Friedrich, Fichte, and the Jena romantics were highly critical of the structure of French art. From the romantic vantage point, although the French had instigated a social and political revolution unlike any before it, the framework of French art remained well within the conservative paradigm of the Ancien Régime. In this light, Friedrich’s “republicanism” underpins his critique of the perspectival paradigm–that is, his critique of the classical age’s unacknowledged beholder. As of 1806, the year in which he completed the diptych View from the Artist’s Studio, Left Window, Right Window, Friedrich’s concerns turned to the problem of intersubjective space. Although art historians have simply failed to notice the extent to wich Friedrich’s art constantly dialogues with the perspective treatise, all the major elements of the 1806 diptych, which lays the ground for Friedrich’s later Rückenfiguren canvases, stem from illustrations contained in identifiable and widely circulated treatises.

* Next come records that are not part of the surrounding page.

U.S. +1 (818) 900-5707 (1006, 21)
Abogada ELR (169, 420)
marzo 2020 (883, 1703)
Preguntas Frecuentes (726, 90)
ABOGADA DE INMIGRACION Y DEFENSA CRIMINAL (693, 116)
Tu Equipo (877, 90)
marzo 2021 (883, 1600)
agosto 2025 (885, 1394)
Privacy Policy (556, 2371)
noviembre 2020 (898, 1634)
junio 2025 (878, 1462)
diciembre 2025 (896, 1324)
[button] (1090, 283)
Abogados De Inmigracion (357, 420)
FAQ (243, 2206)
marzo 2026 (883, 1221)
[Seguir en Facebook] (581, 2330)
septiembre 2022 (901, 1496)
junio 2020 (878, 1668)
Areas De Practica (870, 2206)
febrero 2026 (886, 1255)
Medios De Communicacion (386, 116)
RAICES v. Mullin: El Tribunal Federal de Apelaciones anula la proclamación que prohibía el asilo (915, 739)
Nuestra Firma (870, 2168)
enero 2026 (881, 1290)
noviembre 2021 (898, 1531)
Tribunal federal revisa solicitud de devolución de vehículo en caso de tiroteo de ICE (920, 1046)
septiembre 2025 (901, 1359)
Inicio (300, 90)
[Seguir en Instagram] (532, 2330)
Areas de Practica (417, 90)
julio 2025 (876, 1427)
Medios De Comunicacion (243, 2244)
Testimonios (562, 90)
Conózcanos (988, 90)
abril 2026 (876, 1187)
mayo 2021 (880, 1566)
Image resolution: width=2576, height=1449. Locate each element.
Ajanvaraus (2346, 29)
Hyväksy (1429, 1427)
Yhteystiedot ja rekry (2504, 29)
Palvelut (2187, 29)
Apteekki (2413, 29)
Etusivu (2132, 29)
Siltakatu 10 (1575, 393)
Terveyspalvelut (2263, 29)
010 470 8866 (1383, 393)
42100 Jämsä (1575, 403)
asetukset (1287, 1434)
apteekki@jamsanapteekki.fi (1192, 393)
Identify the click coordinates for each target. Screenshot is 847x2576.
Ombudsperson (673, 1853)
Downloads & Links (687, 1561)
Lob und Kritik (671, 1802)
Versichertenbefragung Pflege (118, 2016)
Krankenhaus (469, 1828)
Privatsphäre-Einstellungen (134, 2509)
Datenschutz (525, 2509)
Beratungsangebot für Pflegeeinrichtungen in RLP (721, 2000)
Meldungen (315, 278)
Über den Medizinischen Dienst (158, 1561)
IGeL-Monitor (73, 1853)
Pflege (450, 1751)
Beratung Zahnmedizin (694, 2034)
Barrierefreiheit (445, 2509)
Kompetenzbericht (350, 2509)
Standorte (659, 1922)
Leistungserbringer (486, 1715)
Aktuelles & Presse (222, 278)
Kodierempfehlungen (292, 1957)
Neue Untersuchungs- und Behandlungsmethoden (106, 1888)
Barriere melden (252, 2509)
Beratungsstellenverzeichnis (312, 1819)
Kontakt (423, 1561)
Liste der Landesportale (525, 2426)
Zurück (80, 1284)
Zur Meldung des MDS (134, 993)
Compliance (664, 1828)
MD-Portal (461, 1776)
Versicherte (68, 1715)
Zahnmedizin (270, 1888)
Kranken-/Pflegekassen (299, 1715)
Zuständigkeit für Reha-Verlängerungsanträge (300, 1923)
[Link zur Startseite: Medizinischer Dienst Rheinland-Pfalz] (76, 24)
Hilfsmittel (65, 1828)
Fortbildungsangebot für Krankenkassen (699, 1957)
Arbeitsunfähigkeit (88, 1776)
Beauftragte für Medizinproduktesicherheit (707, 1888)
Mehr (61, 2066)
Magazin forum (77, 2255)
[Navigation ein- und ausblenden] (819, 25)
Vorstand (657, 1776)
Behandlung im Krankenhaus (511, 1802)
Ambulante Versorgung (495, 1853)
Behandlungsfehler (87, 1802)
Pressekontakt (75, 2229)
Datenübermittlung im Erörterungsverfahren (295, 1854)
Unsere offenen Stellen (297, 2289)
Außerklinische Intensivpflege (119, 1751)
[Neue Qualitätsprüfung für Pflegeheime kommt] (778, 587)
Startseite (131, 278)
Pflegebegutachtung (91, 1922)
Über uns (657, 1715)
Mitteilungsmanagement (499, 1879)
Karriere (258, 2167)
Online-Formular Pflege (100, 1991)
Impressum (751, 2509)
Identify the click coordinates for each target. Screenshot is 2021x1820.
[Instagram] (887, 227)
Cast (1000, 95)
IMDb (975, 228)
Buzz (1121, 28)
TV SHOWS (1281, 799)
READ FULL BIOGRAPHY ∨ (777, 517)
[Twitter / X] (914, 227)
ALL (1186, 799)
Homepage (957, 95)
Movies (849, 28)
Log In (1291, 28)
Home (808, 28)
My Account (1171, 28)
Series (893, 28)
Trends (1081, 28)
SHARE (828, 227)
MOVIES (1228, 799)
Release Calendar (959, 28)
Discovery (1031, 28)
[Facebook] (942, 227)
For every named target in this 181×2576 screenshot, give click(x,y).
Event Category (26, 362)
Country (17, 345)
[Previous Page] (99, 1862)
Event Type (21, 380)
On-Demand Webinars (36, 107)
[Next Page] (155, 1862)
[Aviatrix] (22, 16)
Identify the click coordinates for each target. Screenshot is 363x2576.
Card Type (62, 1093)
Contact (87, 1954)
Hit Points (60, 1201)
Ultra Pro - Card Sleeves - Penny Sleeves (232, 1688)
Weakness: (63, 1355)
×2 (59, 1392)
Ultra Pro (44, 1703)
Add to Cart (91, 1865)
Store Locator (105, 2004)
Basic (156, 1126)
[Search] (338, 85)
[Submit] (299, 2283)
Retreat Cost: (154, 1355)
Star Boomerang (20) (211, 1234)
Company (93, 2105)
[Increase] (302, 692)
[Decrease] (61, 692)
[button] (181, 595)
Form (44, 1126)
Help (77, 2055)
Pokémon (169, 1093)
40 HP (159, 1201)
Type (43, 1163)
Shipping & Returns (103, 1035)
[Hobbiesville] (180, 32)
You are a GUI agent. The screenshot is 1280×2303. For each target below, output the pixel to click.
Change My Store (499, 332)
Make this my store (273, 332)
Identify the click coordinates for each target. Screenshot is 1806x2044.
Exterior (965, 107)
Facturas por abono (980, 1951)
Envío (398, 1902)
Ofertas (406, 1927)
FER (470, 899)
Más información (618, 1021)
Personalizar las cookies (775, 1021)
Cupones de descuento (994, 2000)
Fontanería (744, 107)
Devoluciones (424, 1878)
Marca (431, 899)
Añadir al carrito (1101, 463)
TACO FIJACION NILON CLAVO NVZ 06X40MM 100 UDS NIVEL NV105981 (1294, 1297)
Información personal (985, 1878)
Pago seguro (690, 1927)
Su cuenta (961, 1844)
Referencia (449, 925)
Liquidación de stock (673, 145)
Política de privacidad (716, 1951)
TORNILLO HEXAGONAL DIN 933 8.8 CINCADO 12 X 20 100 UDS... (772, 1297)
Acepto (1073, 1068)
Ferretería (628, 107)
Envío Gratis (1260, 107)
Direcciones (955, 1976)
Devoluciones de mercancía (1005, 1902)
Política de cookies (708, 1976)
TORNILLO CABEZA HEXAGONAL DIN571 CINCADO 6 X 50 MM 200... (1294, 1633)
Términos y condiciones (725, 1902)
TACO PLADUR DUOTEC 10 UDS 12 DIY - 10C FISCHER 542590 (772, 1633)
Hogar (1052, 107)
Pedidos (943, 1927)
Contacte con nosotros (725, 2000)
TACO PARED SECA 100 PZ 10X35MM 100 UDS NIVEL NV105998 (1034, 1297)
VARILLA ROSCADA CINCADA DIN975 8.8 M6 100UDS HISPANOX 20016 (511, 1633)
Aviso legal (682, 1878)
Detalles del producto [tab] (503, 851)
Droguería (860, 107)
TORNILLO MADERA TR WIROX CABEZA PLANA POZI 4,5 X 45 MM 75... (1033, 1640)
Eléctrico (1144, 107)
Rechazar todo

The classical age’s pragmatic unconscious is arguably the ground upon which Friedrich’s pictorial dispositifs develop. In this light, Friedrich’s paintings can be regarded as performative instruments that are about the (political) agency of the beholders who use them. Such paintings, moreover, were conceived precisely in highly heated political moments, such as the retour à l’ordre following the Wars of Liberation. His famed Rückenfigur entitled Wanderer Above a Sea of Fog (circa 1818; Hamburg, Kunsthalle) is a case in point.[37] In all probability it depicts a fallen hero of the wars of Liberation (and as such, it was devised as a commemorative “portrait”). Importantly though, the function of this image, as history painting, is to enact history with and for the attentive viewer.[38] For Friedrich, it is a discourse on political freedom couched in what was regarded as the visual language of that very freedom. Pictorial space and the constitution of a “republican” community go hand in hand in this process of social transformation by means of painted images. Future research may well show that as self-referential, performative devices, such romantic works are constructed on the very site of the failure of perspective: the place in which saying and doing are part and parcel of the same operation. To modern ears such a turn of phrase may sound overly Austinian. In actual fact, it is highly “romantic” as it is a quote from Friedrich von Hardenberg (“Novalis”), who incidentally coined a term to designate that “operation”: romantisieren.[39]